ArduinoSoil Moisture Sensor
5VVCC
GNDGND
A0Analog OUT

Installing Arduino IDE

First, you need to install Arduino IDE Software from its official website Arduino. Here is a simple step-by-step guide on “How to install Arduino IDE“.

Code

Now copy the following code and upload it to Arduino IDE Software.

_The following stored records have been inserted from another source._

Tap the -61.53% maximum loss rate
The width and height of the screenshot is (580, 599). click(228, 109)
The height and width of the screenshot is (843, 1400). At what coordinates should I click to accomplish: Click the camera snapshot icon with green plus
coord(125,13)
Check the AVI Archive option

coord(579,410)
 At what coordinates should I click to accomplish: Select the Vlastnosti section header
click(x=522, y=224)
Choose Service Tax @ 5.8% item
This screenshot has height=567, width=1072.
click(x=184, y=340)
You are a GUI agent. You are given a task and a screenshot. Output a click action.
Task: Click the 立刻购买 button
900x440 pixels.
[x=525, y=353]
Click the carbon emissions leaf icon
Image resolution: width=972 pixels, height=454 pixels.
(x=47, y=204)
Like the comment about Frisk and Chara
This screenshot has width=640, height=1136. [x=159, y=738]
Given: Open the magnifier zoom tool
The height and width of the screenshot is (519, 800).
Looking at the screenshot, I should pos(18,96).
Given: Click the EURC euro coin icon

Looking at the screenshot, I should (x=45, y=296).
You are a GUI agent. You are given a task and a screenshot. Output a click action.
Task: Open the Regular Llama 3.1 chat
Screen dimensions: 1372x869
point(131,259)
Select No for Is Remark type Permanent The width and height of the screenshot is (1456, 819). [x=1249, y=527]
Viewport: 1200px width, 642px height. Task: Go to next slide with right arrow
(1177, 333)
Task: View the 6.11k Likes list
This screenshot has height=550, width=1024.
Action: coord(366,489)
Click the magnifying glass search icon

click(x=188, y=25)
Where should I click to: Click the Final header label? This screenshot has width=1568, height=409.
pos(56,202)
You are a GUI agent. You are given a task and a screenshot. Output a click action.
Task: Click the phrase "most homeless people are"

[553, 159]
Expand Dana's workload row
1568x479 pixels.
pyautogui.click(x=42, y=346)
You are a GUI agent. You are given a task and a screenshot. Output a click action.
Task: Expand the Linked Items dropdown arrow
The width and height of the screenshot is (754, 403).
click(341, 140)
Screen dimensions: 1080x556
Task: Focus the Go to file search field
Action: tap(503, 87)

const int OpenAirReading = 700;   //calibration data 1
const int WaterReading = 280;     //calibration data 2
int MoistureLevel = 0;
int SoilMoisturePercentage = 0;
 
void setup() {
  Serial.begin(9600); // open serial port, set the baud rate to 9600 bps
}
 
void loop() {
  MoistureLevel = analogRead(A0);  //update based on the analog Pin selected
  Serial.println(soilMoistureValue);
  SoilMoisturePercentage = map(MoistureLevel, OpenAirReading, WaterReading, 0, 100);
 
  if (SoilMoisturePercentage >= 100)
  {
    Serial.println("\n Maximum - 100 %");
  }
  else if (SoilMoisturePercentage <= 0)
  {
    Serial.println("\n Minimum - 0 %");
  }
  else if (SoilMoisturePercentage > 0 && SoilMoisturePercentage < 100)
  {
    Serial.print(SoilMoisturePercentage);
    Serial.println("%");
  }
 
  delay(1000);
}

Code Explanation

This Arduino code is used to interface a capacitive soil moisture sensor with an Arduino microcontroller. The code consists of two calibration data variables, OpenAirReading and WaterReading, which are used to calibrate the sensor readings. The setup() function initializes the serial communication at a baud rate of 9600 bps, while the loop() function repeatedly reads the analog value from the sensor connected to pin A0, converts the analog value to a percentage of soil moisture level using the map() function, and prints the result to the serial monitor. The code also includes some conditional statements to check if the soil moisture percentage is within the range of 0-100% and prints out the result accordingly. Finally, the delay() function is used to pause the loop for 1000 milliseconds between each reading to avoid overloading the serial monitor.

Applications

Here are some applications of Capacitive Soil Moisture Sensors:

  • Agriculture: Used to optimize irrigation and fertilization for crops.
  • Horticulture: Used to monitor soil moisture levels in indoor and outdoor plants.
  • Landscaping: Used to maintain the health of lawns, gardens, and trees.
  • Environmental monitoring: Used to measure soil moisture levels in natural ecosystems such as forests, wetlands, and deserts.
  • Sports field management: Used to maintain optimal playing conditions for sports fields such as golf courses and soccer fields.
  • Soil research: Used to study the effects of different soil types, land use practices, and environmental factors on soil moisture levels.
  • Weather monitoring: Used to collect data on soil moisture levels as a parameter for weather forecasting models.
  • Construction: Used to assess the soil moisture levels in the construction site to ensure the stability of structures.

Conclusion

Interfacing a capacitive soil moisture sensor with an Arduino is a simple and effective way to monitor soil moisture levels and ensure the health and productivity of your plants.